▸ Belge alıntısı:

┌──

Yürümemek Modern İnsanı Nasıl Karamsarlığa Sürüklüyor?

Yürümek, zihnimizi hafifleten bir terapi yöntemi; çünkü kulaklıksız, ekranlardan uzak, sadece adımlarımıza ve düşüncelerimize odaklandığımız anlarda, bastırdığımız duygularla yüzleşme ve içsel dengemizi bulma şansı yakalarız.
Yürümemek Modern İnsanı Nasıl Karamsarlığa Sürüklüyor?

depresyonun kaynağı yürümemektir. genetik vb faktörlerce tetiklenen ağır hastalık derecesindeki depresyonu hariç tutarak söylüyorum, depresyonun ana kaynaklarından biri bastırılmış duygular, kendinle hesaplaşamama ve iç kaostur. zaten terapi de sizin geçmişteki sorunlarınızı, içinizdeki kaosu kendinizle çözmeye yaramaz mı?

modern dünyada psikolojik sorunların neden bu kadar fazla olduğunu düşünüyorsanız söyleyeyim: insanın düşünmeye, kendi benliğiyle baş başa kalmasına zamanı olmamasındandır.

evden çıkıyoruz, yürürken veya otobüse bindiğimizde kulağımızda kulaklıkla müzik veya podcast dinliyoruz. dinlenirken televizyon izliyoruz, yatmadan önce telefona bakıyor veya kitap okuyoruz. burada podcast dinlemek, kitap okumak gibi şeylerin kötü olduğunu ima etmiyorum, demek istediğim şey başka. biz kendimizle baş başa kalabileceğimiz anların her birinde zaten farklı uyaranlara maruzuz. bunun haricinde iş veya okulla ilgileniyoruz. kafa hep dolu, beyin her daim bir şeyle ilgileniyor.

bundan 200 sene önce sıradan bir insan tarla sürüyordu, yaptığı şey sabit git-gel tarla sürmekti. insanlar çobanlık yapıyordu, koyunla beraber yürüyor veya koyun otlanırken durup düşünüyordu. kervanlarla, atlarla, develerle seyahat ediyordu. insanlar gitmek istediği bir yere aynı gün içinde uçakla veya hızlı trenle değil haftalarca süren yolculukla bazen yapayalnız yürüyerek veya hayvan sırtında oturarak ilerliyordu. çobanlık yapıyorsa bir yandan tiktok açmıyordu, tarla sürerken kulağında kulaklık olamazdı. peki insanlar ne mi yapıyordu? kendiyle baş başa kalıyordu. kendisiyle hesaplaşabiliyordu, iç muhakemesini yapabiliyordu. biz bugün tüm bunlardan mahrumuz.

yürümek dediğiniz şey zaten çok değil 100-200 sene öncesindeki insanların hep yaptığı bir şeydi. yürürken sadece yürürseniz, beyniniz boş olursa (kulaklık vs olmadan, telefonla konuşmadan) sadece bacaklarınız çalışırsa düşünürsünüz. kendinizle muhakeme yapabilirsiniz çünkü beyin dediğimiz organın buna fırsatı olur.

└──

▸ Veri kayıtları:
┌──

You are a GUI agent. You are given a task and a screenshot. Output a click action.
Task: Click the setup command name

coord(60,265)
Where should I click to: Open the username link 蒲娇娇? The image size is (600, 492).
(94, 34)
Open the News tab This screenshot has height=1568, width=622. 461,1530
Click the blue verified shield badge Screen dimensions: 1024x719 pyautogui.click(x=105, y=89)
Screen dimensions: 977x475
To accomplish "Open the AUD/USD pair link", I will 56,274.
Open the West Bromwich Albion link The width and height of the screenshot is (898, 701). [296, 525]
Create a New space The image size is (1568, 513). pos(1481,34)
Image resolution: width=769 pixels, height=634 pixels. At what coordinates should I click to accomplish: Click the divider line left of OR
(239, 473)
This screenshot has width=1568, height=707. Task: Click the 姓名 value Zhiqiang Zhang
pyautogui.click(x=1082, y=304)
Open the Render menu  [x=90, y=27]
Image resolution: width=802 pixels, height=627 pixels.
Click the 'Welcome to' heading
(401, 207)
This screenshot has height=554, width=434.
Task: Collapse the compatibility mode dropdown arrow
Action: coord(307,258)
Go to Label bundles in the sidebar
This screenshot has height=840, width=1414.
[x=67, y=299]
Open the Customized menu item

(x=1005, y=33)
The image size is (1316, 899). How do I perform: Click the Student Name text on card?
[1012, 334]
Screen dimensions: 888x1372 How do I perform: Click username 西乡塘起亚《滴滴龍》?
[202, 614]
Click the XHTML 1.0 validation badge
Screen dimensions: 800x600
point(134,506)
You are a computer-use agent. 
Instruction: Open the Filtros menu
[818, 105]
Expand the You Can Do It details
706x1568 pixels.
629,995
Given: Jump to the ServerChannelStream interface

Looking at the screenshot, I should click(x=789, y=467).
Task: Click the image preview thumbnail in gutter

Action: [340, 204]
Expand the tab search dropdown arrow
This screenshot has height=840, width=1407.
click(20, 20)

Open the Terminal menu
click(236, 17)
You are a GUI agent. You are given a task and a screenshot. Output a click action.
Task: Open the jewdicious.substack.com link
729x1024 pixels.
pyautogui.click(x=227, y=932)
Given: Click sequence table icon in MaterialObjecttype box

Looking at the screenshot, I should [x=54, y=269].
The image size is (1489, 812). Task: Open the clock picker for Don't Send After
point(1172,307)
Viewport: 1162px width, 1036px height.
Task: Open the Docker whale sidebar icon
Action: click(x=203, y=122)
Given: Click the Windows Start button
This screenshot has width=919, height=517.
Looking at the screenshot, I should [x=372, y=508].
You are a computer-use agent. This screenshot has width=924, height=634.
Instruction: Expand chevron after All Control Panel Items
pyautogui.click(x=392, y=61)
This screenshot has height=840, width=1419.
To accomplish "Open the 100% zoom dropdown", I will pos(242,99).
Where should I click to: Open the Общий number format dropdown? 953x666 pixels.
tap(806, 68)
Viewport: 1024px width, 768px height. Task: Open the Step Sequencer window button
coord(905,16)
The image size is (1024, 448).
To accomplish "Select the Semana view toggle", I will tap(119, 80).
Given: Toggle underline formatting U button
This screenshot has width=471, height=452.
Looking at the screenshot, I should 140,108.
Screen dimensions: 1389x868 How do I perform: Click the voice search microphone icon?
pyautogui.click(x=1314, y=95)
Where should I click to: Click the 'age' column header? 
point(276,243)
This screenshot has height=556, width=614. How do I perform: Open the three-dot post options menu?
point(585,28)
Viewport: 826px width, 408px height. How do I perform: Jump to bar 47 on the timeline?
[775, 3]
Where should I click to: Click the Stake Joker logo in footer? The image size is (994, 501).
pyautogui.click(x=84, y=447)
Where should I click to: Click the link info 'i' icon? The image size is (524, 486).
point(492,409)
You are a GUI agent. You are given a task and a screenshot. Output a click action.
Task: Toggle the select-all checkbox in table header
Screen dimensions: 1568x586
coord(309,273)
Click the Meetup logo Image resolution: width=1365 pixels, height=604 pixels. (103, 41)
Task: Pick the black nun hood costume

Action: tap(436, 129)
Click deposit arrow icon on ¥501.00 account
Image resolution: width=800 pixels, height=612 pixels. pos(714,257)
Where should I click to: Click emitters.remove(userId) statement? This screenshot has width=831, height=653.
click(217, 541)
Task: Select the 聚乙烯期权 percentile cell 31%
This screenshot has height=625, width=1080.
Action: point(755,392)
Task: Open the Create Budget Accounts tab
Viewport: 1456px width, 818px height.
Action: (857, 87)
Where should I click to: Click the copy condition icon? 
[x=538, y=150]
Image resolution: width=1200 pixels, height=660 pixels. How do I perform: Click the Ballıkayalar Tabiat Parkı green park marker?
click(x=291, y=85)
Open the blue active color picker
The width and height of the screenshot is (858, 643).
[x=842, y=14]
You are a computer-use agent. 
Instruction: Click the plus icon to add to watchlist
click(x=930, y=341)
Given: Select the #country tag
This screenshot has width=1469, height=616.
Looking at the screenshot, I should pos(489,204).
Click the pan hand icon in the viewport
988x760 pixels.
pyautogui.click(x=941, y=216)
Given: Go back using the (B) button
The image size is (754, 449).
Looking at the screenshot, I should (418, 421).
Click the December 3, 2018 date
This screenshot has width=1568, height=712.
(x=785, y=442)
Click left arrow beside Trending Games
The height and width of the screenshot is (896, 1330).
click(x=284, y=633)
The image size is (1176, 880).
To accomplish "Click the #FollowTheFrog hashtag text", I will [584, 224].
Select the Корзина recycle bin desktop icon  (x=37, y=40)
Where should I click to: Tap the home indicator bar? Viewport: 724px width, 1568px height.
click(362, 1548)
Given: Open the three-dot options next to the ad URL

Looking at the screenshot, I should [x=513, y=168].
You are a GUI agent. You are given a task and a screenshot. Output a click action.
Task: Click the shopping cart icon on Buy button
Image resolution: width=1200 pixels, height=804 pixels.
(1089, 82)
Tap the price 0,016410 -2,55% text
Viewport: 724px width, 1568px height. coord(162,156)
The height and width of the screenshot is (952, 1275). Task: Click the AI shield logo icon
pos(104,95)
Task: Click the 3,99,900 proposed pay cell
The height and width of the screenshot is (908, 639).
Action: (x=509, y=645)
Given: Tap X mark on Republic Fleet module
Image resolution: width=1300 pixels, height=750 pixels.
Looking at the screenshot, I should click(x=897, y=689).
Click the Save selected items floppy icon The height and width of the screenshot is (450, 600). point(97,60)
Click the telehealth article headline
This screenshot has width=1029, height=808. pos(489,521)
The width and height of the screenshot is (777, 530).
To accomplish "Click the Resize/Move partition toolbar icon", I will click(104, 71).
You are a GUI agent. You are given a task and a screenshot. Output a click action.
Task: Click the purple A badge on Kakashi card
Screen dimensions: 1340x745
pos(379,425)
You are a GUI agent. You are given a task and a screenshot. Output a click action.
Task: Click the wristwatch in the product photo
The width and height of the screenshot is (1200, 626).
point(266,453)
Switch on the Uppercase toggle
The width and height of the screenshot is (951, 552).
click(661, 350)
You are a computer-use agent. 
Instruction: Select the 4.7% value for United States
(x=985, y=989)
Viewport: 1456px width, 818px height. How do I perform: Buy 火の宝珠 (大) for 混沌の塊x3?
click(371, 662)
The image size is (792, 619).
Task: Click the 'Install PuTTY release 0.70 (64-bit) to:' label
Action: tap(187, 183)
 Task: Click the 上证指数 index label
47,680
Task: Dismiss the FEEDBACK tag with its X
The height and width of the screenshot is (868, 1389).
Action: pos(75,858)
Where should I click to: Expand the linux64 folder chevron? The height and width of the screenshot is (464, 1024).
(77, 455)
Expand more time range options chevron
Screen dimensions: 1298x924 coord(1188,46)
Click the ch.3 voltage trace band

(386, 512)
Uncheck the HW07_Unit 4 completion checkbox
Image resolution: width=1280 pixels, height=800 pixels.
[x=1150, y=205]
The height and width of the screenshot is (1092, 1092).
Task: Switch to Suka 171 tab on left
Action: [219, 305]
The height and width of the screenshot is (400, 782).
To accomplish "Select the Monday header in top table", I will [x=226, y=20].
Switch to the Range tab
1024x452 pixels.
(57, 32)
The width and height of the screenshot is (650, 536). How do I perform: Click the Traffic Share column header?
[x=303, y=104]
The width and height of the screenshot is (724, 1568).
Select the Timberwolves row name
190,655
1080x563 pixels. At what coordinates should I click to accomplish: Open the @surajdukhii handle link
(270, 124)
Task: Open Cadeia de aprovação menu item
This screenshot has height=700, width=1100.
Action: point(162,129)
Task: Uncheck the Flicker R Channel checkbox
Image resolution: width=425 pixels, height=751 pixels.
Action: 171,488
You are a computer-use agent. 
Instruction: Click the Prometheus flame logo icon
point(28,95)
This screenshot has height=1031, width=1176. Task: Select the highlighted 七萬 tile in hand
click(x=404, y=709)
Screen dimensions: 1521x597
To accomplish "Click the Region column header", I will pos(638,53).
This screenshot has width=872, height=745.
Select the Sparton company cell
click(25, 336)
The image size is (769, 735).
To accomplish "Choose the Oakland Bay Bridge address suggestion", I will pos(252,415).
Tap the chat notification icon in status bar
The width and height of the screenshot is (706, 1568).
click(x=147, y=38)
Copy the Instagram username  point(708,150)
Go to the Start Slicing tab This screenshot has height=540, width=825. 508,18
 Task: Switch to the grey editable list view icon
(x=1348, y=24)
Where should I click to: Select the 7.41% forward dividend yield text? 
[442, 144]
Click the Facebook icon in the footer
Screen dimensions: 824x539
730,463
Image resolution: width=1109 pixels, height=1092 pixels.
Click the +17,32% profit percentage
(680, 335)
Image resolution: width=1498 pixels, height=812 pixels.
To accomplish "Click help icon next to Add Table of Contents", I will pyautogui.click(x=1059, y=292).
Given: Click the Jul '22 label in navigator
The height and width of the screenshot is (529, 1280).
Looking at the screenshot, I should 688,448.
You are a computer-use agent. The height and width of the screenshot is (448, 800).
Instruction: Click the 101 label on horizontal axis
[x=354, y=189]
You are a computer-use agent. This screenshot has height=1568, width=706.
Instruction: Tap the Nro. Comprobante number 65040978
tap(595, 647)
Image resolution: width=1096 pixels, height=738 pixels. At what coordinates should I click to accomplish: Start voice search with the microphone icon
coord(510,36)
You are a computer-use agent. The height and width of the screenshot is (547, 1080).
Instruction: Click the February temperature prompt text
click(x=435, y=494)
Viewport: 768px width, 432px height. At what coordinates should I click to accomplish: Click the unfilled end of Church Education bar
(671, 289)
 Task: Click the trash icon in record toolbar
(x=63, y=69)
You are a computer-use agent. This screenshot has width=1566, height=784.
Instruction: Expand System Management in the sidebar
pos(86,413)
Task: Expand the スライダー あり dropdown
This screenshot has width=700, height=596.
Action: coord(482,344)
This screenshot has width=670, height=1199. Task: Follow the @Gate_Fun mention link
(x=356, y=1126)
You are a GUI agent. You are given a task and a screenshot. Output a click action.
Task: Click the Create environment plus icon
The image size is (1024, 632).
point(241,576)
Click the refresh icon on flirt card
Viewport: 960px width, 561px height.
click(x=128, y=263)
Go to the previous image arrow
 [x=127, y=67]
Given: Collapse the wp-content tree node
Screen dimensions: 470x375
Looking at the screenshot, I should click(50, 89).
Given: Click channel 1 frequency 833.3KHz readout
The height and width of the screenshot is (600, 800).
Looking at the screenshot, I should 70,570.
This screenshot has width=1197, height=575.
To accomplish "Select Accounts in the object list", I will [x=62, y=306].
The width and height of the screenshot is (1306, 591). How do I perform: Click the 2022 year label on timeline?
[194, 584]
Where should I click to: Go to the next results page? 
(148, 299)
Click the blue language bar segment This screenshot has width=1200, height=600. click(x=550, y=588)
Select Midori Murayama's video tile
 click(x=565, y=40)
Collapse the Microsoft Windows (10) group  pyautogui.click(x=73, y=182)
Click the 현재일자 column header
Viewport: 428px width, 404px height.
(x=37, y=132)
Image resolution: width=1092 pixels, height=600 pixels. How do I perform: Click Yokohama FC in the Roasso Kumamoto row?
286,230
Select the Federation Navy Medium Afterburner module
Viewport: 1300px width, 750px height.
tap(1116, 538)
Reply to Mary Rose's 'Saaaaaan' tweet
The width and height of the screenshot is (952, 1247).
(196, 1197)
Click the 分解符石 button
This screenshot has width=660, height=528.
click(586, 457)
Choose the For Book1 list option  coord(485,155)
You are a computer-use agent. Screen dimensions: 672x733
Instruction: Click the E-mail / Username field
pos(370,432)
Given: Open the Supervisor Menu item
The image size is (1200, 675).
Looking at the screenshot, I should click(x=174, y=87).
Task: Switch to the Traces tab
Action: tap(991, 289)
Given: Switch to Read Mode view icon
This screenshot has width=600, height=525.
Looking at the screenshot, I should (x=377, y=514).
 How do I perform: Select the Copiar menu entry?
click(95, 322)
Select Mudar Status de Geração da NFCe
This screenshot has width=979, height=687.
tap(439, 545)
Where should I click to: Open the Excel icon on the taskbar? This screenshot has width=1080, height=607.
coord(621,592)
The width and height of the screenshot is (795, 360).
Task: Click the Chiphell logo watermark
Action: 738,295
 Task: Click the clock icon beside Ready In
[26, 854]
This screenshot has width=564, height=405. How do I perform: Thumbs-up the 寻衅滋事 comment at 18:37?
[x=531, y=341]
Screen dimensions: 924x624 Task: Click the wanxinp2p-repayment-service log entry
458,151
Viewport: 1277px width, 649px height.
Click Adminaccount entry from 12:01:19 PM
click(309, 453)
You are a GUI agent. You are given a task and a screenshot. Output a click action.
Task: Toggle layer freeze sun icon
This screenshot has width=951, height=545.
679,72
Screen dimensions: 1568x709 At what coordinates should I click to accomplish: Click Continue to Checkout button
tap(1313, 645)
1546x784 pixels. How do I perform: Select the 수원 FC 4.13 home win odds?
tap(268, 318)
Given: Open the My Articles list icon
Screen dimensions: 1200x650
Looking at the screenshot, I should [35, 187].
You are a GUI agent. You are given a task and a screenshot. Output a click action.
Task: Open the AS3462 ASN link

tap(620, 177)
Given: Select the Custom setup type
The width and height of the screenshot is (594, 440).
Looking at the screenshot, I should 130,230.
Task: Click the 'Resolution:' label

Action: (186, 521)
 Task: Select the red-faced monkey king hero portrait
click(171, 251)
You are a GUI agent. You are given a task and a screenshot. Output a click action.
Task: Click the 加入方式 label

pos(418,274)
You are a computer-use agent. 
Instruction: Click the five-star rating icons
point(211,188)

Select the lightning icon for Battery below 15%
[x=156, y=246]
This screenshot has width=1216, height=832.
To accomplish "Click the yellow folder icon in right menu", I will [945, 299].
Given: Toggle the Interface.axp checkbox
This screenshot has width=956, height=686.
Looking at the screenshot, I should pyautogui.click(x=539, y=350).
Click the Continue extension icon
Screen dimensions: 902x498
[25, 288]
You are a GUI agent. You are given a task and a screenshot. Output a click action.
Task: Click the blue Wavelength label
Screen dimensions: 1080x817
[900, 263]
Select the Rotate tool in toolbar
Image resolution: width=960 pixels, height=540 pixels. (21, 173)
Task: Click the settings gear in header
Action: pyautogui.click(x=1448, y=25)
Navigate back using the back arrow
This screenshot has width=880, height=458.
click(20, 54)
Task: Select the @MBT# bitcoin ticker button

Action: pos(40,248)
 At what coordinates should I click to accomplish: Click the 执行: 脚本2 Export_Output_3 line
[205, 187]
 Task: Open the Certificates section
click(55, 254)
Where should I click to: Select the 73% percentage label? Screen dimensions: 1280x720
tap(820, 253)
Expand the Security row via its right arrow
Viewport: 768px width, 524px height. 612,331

└──

▸ Çalışma görevi 1: Yürümek üzerine yazıdan "depresyonun kaynağı yürümemektir." ifadesinden "kalmasına zamanı olmamasındandır." ifadesine kadar uzanan bölümü aynen çıkarın.
▸ Çalışma görevi 2:
Yürümek üzerine yazıya göre aşağıdaki soruları yanıtlayın.
(a) Yazar depresyonun ana kaynakları arasında neleri sayıyor?
(b) Yazara göre modern dünyada psikolojik sorunların bu kadar fazla olmasının nedeni nedir?
(c) Yazıda yatmadan önce hangi iki şeyin yapıldığı söyleniyor?

▸ Çözümlü yanıt 1:
depresyonun kaynağı yürümemektir. genetik vb faktörlerce tetiklenen ağır hastalık derecesindeki depresyonu hariç tutarak söylüyorum, depresyonun ana kaynaklarından biri bastırılmış duygular, kendinle hesaplaşamama ve iç kaostur. zaten terapi de sizin geçmişteki sorunlarınızı, içinizdeki kaosu kendinizle çözmeye yaramaz mı?

modern dünyada psikolojik sorunların neden bu kadar fazla olduğunu düşünüyorsanız söyleyeyim: insanın düşünmeye, kendi benliğiyle baş başa kalmasına zamanı olmamasındandır.

▸ Çözümlü yanıt 2:
(a) Bastırılmış duyguları, kişinin kendisiyle hesaplaşamamasını ve iç kaosu sayıyor.
(b) İnsanın düşünmeye, kendi benliğiyle baş başa kalmaya zamanının olmaması.
(c) Telefona bakmak veya kitap okumak.